Jach's personal blog

(Largely containing a mind-dump to myselves: past, present, and future)
Current favorite quote: "Supposedly smart people are weirdly ignorant of Bayes' Rule." William B Vogt, 2010

Why ASDF is confusing

At some point on everyone's Common Lisp journey, they're going to reach a point where they want to create a program composed of more than one file. They might even want to create a library! Unfortunately this can quickly become a head-banging exercise in frustration and confusion.

At the root of any confusion I think is a lack of familiarity with the way Lisp gets code into memory for executing -- and for good reason, because hardly anything else does things similarly, at least at the level of exposure that Lisp requires. If I'm right then working through the details and comparing with other languages should help with making ASDF (or the choice of not using it) less confusing. I'm even repeating some very basic things that are probably understood by any potential readers already.
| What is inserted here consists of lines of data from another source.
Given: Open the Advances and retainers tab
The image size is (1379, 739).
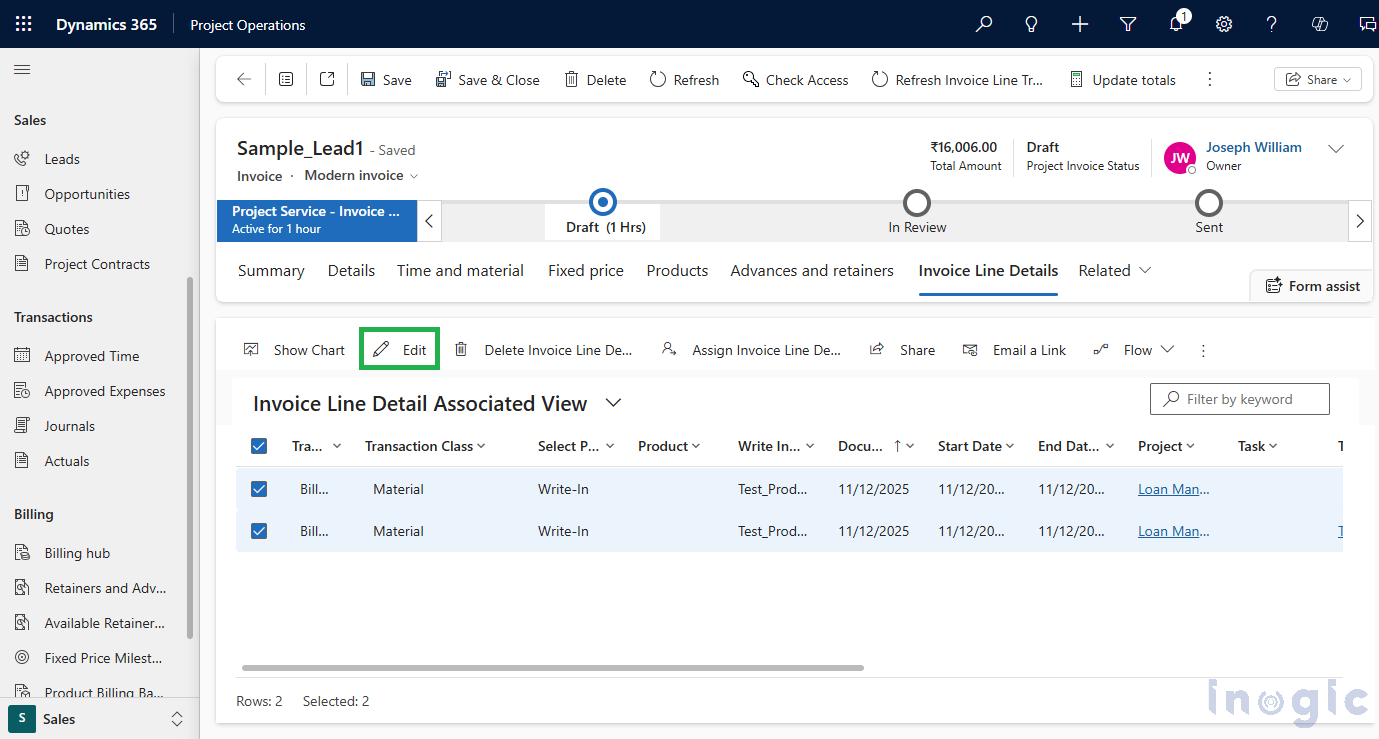Looking at the screenshot, I should pos(812,270).
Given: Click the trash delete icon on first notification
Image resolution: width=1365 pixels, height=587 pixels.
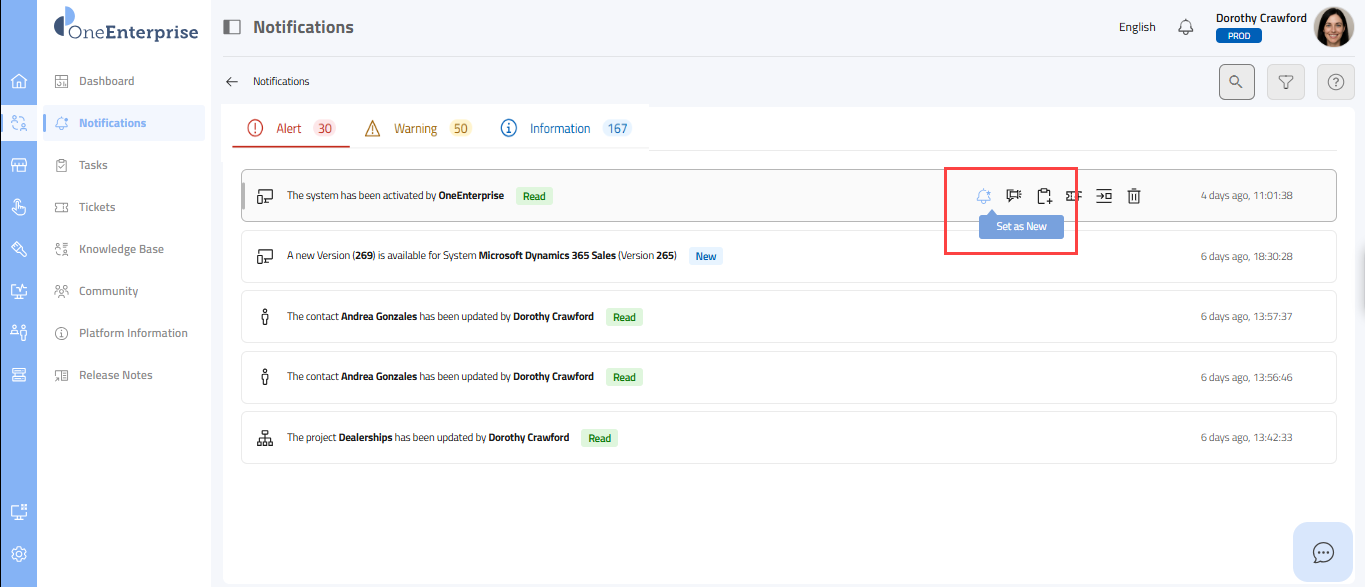Looking at the screenshot, I should tap(1134, 196).
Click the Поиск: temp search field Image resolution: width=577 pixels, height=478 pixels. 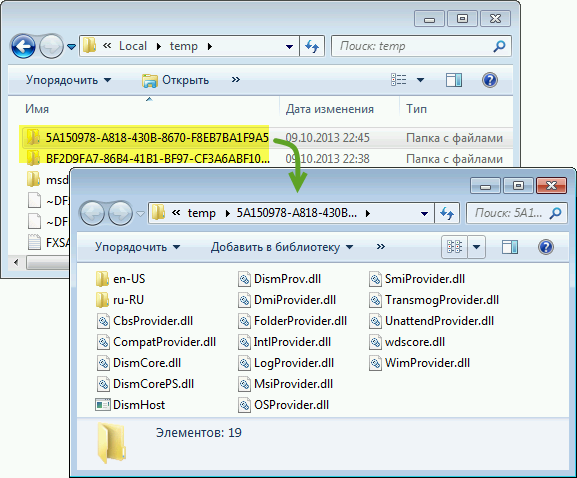pos(421,46)
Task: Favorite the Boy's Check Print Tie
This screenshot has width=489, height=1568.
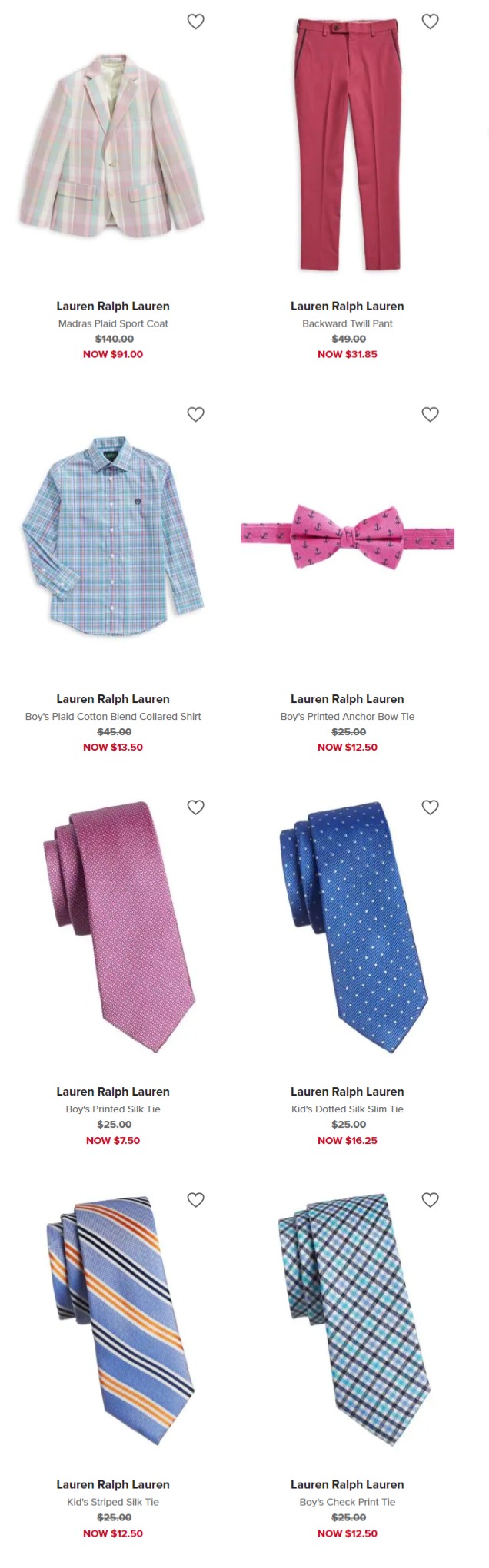Action: click(x=431, y=1200)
The key difference is LOAD. I don't want to get into the subtleties of loading a source file vs. compiled file and the behavior of eval-when, though those are important for further understanding/avoiding other headaches, here I'm just bringing it up because LOAD is essentially the only way to bring in new code. From the description, it "sequentially executes each form it encounters". Intuitively you can picture this as sequentially EVAL'ing each form, so EVAL under the hood is doing the work, but LOAD is your user interface. Every sort of "package management" or "library management" or "code module management" system is just built on managing LOADs.

In the REPL, when you define a function with defun, your input is eval'd and you see the function name printed as the return value, but the function body itself won't execute until you call it. In other words evaluating the defun only means your function is now in memory and ready to be called. Similarly if you (load "file.lisp" :print t) and your file only contains defuns, you'll see printed in comments the function names as each defun gets evaluated one after another. Then, you'll be able to call those functions.

If you add a (defpackage :blah (:use :cl)) to the top of your file, and load again, you'll see the package printed, and you can still call your functions.

If you add an (in-package :blah) after the defpackage, and load again from a fresh Lisp REPL, you won't be able to call your functions. Because LOAD binds *package*, the file being loaded can change it with in-package but not affect the outer loading context. But your function is still in memory, it's just only accessible through the blah namespace, so you can call it with (blah::foo).

You can even load another file that just consists of (blah::foo), and it will be executed. As long as a function is in memory, you can call it from anywhere. This is analogous to Java's reflection API, which lets you call a method on a class so long as that class exists (or can be found and loaded) in memory, no need to have them in the imports section. Java keeps the reflection API tucked away, however, whereas in Lisp LOAD is what you get upfront.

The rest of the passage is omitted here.